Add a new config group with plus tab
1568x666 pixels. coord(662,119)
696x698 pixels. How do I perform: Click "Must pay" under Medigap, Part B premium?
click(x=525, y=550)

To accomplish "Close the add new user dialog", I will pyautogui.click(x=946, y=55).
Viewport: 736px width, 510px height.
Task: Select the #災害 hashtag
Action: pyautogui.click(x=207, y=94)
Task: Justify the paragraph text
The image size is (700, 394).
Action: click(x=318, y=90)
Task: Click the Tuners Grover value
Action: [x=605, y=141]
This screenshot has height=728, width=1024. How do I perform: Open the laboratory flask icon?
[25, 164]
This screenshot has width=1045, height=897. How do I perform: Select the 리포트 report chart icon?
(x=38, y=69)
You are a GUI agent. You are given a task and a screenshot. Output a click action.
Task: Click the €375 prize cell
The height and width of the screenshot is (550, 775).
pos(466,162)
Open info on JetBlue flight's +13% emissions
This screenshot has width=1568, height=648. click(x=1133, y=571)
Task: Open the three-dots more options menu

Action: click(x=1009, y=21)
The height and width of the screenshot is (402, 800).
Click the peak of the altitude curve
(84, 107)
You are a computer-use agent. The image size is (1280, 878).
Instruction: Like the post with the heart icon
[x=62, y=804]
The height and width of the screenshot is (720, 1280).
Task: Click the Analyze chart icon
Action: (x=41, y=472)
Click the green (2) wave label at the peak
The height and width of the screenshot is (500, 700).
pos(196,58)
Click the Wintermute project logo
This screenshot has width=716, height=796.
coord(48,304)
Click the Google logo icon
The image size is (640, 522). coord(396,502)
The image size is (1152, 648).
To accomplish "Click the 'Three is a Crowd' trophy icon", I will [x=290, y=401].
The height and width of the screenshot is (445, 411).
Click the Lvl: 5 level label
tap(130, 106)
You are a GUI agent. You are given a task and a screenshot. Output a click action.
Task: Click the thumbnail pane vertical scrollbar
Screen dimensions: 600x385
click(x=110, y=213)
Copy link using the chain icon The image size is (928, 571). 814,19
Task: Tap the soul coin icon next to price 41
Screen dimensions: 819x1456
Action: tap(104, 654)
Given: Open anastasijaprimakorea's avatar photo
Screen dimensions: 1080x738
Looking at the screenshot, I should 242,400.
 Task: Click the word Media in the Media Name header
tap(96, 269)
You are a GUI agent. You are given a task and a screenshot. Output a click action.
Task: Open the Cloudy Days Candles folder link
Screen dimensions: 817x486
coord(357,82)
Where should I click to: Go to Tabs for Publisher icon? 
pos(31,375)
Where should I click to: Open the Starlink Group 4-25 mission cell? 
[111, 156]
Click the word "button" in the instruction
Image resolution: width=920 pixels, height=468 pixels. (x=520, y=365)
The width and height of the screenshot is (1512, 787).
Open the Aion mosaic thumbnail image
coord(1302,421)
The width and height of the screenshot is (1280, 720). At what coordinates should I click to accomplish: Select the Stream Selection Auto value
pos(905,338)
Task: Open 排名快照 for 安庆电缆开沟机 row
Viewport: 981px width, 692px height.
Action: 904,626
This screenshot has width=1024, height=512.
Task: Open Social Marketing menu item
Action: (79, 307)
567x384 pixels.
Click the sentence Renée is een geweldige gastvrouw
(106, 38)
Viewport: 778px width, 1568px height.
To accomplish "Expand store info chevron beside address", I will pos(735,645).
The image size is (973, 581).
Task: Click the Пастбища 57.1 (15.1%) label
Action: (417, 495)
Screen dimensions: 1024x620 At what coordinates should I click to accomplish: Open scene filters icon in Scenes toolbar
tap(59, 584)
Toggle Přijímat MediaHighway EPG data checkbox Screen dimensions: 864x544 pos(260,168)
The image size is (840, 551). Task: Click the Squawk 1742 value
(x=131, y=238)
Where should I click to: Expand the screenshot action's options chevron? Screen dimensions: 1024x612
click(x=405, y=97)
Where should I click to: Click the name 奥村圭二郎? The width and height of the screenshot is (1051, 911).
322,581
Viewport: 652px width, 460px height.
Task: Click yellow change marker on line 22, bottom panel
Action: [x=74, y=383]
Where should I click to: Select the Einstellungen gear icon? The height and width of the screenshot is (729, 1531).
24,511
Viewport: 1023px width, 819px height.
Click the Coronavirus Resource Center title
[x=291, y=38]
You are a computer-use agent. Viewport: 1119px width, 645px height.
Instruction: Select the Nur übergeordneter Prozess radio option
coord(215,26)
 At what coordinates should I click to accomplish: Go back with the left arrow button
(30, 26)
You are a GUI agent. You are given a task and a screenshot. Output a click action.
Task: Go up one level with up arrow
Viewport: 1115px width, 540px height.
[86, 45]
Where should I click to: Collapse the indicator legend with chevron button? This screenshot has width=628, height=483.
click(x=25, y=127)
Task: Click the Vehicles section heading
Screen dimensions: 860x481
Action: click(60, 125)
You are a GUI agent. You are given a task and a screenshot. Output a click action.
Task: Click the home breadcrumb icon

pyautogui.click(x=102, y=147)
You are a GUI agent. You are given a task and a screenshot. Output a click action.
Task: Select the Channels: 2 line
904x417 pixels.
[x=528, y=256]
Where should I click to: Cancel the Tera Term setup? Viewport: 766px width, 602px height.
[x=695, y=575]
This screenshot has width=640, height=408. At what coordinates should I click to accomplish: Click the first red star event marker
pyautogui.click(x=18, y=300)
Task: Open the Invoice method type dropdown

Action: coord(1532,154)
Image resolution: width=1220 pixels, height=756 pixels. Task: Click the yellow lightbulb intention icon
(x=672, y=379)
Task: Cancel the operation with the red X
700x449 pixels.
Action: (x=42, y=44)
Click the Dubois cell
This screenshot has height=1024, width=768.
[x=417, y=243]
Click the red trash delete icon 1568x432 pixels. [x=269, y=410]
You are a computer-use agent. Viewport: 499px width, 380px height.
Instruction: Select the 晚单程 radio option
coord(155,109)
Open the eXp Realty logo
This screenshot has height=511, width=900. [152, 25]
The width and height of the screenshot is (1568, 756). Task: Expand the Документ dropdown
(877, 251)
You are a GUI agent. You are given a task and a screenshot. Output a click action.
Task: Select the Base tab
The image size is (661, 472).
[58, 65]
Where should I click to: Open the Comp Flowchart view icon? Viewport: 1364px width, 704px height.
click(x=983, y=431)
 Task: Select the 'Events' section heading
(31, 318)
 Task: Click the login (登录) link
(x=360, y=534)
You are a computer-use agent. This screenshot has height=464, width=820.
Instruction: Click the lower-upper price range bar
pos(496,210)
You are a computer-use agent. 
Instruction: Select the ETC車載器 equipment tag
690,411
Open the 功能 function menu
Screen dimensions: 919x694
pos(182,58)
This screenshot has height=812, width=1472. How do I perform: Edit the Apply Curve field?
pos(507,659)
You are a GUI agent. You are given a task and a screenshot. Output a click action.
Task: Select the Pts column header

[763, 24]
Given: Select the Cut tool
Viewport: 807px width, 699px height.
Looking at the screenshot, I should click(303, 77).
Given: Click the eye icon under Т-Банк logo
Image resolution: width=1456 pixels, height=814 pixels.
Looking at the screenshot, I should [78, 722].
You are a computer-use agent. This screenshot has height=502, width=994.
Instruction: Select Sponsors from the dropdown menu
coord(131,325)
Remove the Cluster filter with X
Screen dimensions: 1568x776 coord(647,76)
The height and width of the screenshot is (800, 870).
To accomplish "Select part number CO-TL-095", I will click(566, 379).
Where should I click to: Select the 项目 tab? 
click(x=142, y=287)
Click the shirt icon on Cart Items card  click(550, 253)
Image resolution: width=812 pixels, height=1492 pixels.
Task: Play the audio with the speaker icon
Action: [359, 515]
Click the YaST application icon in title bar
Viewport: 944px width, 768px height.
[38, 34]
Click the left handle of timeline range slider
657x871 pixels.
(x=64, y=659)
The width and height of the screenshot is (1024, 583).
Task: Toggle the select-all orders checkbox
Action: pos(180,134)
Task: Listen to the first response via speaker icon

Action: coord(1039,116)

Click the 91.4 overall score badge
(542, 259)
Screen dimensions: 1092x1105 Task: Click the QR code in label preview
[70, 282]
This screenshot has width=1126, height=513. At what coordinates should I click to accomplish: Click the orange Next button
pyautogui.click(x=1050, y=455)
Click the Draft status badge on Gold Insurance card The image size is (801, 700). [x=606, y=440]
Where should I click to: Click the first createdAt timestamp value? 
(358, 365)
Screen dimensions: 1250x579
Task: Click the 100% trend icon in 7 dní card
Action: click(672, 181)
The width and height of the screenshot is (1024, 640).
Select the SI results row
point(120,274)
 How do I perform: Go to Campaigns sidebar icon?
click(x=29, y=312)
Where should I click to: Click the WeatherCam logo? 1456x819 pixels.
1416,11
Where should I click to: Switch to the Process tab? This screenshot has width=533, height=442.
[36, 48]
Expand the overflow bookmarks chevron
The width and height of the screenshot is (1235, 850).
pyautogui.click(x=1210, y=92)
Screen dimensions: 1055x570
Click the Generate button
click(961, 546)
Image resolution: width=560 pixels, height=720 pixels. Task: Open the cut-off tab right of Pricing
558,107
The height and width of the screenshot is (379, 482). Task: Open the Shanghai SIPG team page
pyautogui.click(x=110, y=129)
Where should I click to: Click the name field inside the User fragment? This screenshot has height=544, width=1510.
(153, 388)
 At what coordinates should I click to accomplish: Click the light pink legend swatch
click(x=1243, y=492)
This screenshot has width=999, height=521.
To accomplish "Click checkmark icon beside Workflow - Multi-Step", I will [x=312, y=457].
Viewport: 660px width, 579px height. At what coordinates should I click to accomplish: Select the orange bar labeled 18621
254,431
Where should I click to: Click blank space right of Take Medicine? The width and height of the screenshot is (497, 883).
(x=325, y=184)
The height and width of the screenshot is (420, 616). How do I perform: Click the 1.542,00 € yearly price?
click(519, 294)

§ What you need to do
Search the entries above for "computer". Return every line that has it.

§ Output
You are a computer-use agent. The image size is (1280, 878).
You are a computer-use agent. Viewport: 1119px width, 645px height.
You are a computer-use agent. Viewport: 499px width, 380px height.
You are a computer-use agent. This screenshot has height=464, width=820.
You are a computer-use agent. 
You are a computer-use agent. This screenshot has height=502, width=994.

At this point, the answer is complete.